# Work to complete
The line containing "Click the OneDrive cloud icon in title bar" and every line after it, through the end of the records below: repeat them exactly, nothing more.

# Provided data
Content starts

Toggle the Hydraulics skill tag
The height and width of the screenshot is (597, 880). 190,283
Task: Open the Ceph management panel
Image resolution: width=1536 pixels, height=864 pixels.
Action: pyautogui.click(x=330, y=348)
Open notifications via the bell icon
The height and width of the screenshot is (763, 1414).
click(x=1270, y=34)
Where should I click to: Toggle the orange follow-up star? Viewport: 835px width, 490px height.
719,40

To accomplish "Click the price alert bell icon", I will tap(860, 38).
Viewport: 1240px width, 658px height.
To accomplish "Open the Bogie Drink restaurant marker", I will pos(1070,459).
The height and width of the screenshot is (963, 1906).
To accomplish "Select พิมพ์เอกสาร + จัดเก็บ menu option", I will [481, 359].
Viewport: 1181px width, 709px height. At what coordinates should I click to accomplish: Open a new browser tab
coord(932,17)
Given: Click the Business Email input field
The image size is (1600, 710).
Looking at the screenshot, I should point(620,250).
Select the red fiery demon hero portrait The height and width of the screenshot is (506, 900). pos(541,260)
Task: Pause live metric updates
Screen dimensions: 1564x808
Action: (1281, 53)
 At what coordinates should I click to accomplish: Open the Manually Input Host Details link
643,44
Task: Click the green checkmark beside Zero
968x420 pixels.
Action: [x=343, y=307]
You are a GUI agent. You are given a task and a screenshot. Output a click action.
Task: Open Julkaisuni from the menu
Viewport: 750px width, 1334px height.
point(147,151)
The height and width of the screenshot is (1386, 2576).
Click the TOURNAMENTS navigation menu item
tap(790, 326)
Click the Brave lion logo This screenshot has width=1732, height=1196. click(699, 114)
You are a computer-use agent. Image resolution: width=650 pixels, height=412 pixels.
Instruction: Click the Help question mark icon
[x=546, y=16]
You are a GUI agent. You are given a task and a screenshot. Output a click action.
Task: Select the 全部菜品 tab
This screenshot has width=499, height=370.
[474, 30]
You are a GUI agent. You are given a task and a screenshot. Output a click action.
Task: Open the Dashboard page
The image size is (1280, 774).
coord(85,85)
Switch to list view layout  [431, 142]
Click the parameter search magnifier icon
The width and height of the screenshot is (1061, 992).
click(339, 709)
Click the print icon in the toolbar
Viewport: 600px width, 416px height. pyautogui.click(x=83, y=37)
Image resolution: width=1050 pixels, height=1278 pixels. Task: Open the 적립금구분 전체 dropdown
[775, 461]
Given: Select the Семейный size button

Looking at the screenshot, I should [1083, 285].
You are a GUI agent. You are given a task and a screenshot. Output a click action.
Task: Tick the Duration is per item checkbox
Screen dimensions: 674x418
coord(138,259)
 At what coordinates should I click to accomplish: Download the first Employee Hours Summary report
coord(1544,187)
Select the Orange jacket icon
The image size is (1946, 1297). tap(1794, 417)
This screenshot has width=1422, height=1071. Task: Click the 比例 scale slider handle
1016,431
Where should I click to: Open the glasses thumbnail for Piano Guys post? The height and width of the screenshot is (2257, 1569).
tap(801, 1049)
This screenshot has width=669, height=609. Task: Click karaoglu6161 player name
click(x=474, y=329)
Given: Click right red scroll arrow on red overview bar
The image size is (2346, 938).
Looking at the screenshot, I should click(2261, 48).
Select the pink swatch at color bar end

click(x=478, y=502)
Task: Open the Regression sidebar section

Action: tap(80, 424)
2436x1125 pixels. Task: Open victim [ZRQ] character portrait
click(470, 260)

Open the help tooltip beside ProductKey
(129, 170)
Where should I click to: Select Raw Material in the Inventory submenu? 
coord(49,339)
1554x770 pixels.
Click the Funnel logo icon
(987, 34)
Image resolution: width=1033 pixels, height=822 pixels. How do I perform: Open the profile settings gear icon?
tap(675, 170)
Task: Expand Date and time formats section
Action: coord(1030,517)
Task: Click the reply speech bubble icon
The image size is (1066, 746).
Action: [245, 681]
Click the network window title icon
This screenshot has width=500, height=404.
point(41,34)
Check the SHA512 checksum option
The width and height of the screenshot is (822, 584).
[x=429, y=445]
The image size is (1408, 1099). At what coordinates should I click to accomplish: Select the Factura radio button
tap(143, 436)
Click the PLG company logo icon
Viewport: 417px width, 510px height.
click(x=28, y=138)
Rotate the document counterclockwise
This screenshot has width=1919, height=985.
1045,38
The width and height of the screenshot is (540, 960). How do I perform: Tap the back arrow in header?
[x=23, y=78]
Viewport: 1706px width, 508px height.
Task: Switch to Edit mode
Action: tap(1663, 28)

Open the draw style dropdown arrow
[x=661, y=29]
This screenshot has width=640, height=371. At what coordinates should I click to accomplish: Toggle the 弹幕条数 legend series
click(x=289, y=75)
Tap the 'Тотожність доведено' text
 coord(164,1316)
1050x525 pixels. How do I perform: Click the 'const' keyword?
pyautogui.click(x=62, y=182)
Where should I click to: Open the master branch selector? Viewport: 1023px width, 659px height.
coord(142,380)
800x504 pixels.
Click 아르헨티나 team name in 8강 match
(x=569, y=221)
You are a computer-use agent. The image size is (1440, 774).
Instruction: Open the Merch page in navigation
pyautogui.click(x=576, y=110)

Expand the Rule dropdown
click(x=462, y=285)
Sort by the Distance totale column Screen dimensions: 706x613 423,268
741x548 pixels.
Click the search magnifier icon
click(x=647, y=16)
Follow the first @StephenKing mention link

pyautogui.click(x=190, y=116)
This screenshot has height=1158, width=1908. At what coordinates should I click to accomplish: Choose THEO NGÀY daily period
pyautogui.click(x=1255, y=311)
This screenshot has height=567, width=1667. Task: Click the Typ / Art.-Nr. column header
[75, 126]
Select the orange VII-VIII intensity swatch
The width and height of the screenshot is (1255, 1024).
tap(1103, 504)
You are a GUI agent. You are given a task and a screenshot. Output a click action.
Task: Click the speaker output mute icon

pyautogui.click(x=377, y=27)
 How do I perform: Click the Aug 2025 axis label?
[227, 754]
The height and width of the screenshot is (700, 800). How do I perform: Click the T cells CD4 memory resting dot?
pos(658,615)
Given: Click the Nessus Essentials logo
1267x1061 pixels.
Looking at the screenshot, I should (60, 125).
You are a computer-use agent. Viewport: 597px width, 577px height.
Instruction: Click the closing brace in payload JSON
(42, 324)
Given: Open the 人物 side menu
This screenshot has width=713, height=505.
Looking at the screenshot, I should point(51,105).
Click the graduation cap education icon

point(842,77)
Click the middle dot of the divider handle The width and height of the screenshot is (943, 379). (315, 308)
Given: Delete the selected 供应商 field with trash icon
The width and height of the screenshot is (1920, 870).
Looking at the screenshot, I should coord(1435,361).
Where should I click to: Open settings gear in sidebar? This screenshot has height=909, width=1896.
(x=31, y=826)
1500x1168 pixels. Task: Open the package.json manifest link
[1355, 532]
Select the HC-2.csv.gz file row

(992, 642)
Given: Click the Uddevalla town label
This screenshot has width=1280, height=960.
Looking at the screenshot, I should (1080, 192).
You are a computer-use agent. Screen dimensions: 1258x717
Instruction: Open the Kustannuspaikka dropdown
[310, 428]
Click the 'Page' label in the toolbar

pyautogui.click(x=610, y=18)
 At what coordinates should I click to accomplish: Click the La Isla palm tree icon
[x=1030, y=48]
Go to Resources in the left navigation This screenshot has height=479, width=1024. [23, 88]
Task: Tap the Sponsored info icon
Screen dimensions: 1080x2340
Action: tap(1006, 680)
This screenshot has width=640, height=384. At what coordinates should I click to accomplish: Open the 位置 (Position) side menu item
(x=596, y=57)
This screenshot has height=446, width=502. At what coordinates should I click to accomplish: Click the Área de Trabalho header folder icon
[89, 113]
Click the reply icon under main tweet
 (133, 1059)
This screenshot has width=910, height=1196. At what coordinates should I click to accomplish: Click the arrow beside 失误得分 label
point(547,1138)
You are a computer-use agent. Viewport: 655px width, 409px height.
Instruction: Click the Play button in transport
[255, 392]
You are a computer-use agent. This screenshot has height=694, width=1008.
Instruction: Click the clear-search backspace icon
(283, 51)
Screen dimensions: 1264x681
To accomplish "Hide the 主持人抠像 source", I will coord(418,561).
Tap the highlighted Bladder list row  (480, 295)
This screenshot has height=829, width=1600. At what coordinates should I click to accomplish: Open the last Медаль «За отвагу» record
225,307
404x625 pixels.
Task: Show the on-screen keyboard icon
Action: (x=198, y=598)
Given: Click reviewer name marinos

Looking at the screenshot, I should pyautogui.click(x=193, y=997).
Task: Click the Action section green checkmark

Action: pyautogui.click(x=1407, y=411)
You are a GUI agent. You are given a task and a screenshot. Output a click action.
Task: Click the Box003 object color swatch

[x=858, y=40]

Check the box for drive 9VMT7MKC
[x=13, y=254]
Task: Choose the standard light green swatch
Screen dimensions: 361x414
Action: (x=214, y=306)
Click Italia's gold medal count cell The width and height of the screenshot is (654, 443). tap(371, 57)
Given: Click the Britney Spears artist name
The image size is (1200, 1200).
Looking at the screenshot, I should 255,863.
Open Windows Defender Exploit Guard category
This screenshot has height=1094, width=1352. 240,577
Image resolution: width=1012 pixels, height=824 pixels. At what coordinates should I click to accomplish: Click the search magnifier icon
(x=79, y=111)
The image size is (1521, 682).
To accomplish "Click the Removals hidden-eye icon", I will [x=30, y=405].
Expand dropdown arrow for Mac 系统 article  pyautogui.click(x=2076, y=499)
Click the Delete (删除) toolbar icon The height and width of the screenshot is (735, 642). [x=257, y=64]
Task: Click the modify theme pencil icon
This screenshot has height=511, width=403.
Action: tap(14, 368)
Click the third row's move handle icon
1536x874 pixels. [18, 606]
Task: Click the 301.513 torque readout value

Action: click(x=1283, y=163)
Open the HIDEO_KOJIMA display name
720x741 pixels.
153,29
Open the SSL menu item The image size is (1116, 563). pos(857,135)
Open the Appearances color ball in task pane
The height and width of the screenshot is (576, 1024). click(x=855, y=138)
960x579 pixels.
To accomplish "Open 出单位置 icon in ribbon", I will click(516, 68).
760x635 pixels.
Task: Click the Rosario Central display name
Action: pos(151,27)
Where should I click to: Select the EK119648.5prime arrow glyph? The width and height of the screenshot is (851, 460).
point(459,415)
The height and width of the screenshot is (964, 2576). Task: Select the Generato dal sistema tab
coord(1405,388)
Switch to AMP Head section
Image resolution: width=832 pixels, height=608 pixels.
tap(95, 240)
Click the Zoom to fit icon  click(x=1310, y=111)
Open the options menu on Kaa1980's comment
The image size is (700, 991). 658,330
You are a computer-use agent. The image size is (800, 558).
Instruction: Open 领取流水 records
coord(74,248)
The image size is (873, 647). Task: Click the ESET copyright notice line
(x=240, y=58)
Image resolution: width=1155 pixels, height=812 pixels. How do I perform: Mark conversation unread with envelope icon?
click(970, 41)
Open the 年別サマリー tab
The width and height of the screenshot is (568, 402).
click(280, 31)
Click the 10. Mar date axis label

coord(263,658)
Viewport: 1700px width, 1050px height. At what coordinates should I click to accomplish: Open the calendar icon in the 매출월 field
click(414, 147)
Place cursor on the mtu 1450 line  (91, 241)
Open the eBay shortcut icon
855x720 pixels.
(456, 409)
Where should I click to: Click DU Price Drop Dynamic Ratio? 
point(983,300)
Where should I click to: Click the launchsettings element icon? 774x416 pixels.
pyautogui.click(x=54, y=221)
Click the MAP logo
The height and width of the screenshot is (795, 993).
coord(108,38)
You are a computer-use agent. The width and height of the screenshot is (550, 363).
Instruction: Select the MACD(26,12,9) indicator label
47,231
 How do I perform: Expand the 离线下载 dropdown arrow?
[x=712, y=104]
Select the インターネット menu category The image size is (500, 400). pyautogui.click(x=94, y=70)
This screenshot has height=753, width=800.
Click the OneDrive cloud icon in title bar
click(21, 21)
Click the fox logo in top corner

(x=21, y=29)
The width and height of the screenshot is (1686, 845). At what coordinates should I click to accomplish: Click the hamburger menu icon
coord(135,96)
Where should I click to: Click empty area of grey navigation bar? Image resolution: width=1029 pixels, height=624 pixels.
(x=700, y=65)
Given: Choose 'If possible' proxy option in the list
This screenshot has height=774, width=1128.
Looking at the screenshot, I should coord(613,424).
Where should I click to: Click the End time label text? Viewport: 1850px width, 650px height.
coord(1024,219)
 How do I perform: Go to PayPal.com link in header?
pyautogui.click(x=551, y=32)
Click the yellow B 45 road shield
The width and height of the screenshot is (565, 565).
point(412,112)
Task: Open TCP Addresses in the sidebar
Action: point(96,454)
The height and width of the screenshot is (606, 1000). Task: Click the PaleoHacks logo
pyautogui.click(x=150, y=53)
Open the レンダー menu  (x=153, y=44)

Content ends

# Response area
Click the OneDrive cloud icon in title bar
click(21, 21)
Click the fox logo in top corner

(x=21, y=29)
The width and height of the screenshot is (1686, 845). At what coordinates should I click to accomplish: Click the hamburger menu icon
coord(135,96)
Where should I click to: Click empty area of grey navigation bar? Image resolution: width=1029 pixels, height=624 pixels.
(x=700, y=65)
Given: Choose 'If possible' proxy option in the list
This screenshot has height=774, width=1128.
Looking at the screenshot, I should coord(613,424).
Where should I click to: Click the End time label text? Viewport: 1850px width, 650px height.
coord(1024,219)
 How do I perform: Go to PayPal.com link in header?
pyautogui.click(x=551, y=32)
Click the yellow B 45 road shield
The width and height of the screenshot is (565, 565).
point(412,112)
Task: Open TCP Addresses in the sidebar
Action: point(96,454)
The height and width of the screenshot is (606, 1000). Task: Click the PaleoHacks logo
pyautogui.click(x=150, y=53)
Open the レンダー menu  (x=153, y=44)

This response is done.